Jesus offered a community structured so that there was enough for everyone’s needs, but not everyone’s greeds. Our passage in Mark bears this out. Those who had the courage to divest from individualist wealth in favor of a genuine commonwealth would risk persecution from those benefiting from the inequities of the status quo, but they would also receive “100 times as much in this present age.” They would not receive that individually as prosperity gospel preachers teach, but communally. Under this model, no matter what the future brought, we wouldn’t face it alone. We would have each other and we could face whatever the future holds with our combined resources.

This is a community where those the present system makes last are first and those the present system makes first are last, because there is no more first or last. We are all simply humans deserving of human dignity, survival, and thriving. Jesus’ vision for human community offered a path for thriving.

But the economic teachings of the gospels are so little understood by most Christians today. Consider Christian attitudes to the Occupy Movement years ago, Christian responses to AOC’s dress with the slogan “tax the rich” a couple of weeks ago, or Christian responses to the present movement opposing an economy of billionaires. For wealthy North American Christians who prize their individual wealth and liberties over what is best for society and our collective thriving, this week’s reading offers so much to consider. Christians have always come up with ways around stories like these in the gospels, but imagine with me this week, a community didn’t try to get around them. What if we allowed ourselves to be confronted by stories like these? What would it look like if we set our security and hope, not on wealth accumulation, but on creating the kind of communities that made wealth obsolete?

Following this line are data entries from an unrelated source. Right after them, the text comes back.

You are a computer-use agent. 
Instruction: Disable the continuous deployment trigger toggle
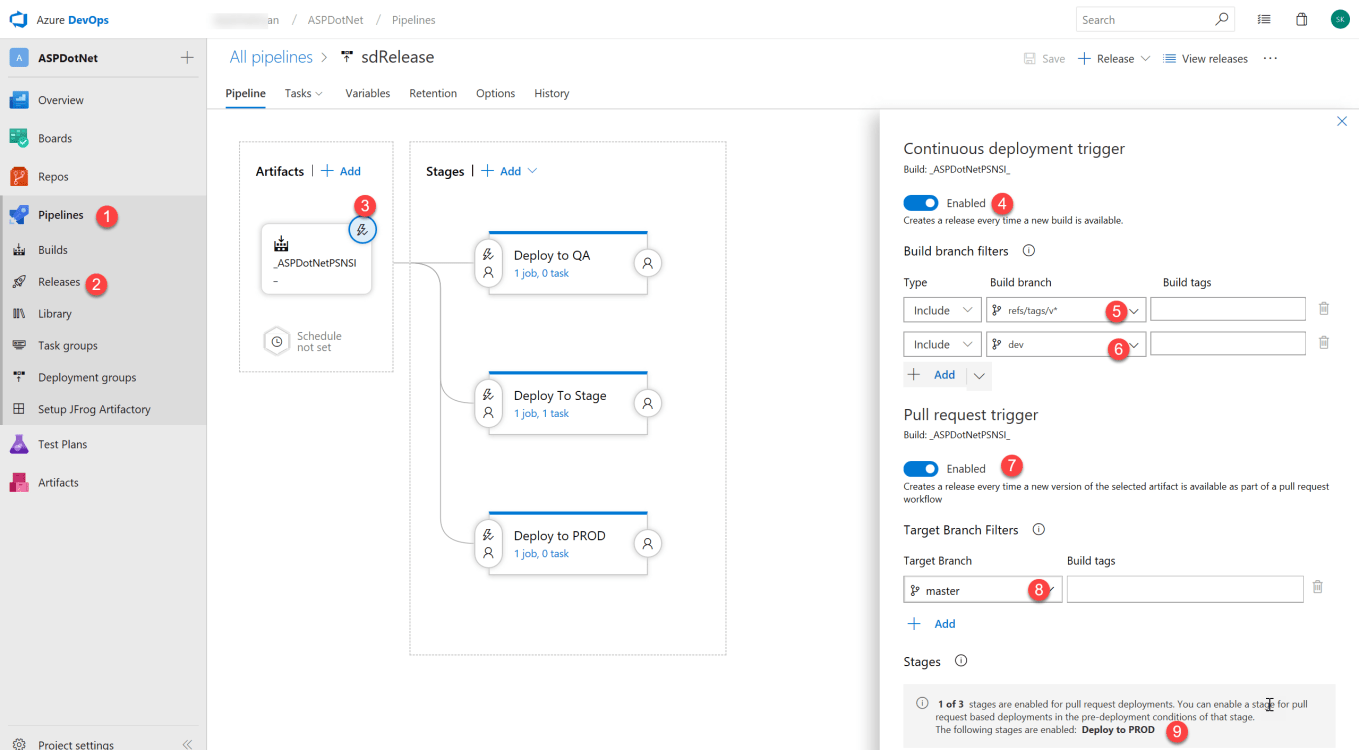(920, 203)
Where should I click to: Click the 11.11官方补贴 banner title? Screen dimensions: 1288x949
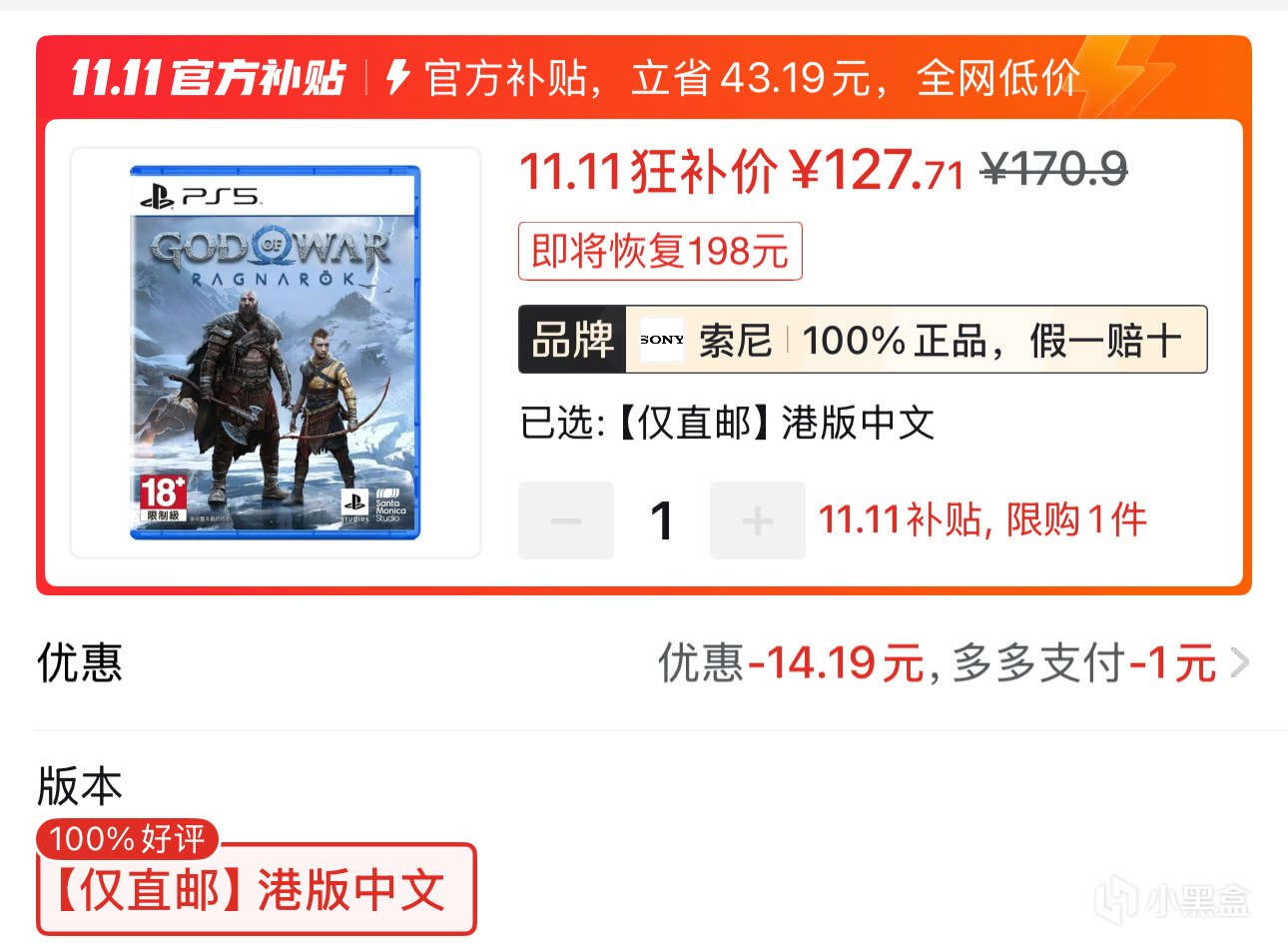[208, 77]
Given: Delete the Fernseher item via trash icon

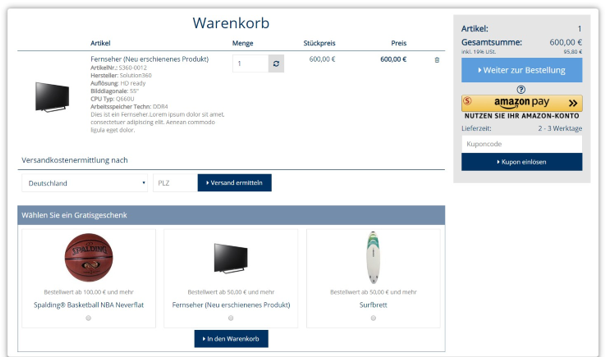Looking at the screenshot, I should tap(437, 60).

“Command those who are rich in this present world not to be arrogant nor to put their hope in wealth, which is so uncertain, but to put their hope in God, who richly provides us with everything for our enjoyment.” (1 Timothy 6:17)

 

HeartGroup Application

 

1. Share something that spoke to you from this week’s eSight/Podcast episode with your HeartGroup.

2. What could a community that makes wealth obsolete look like? Would this community have to be religious, or could it be secular, as well? What safeguards would have to be in place for both? Discuss with your group.

3.  What can you do this week, big or small, to continue setting in motion the work of shaping our world into a safe, compassionate, just home for everyone? 

Thanks for checking in with us, today.

Right where you are, keep living in love, choosing compassion, taking action, and working toward justice.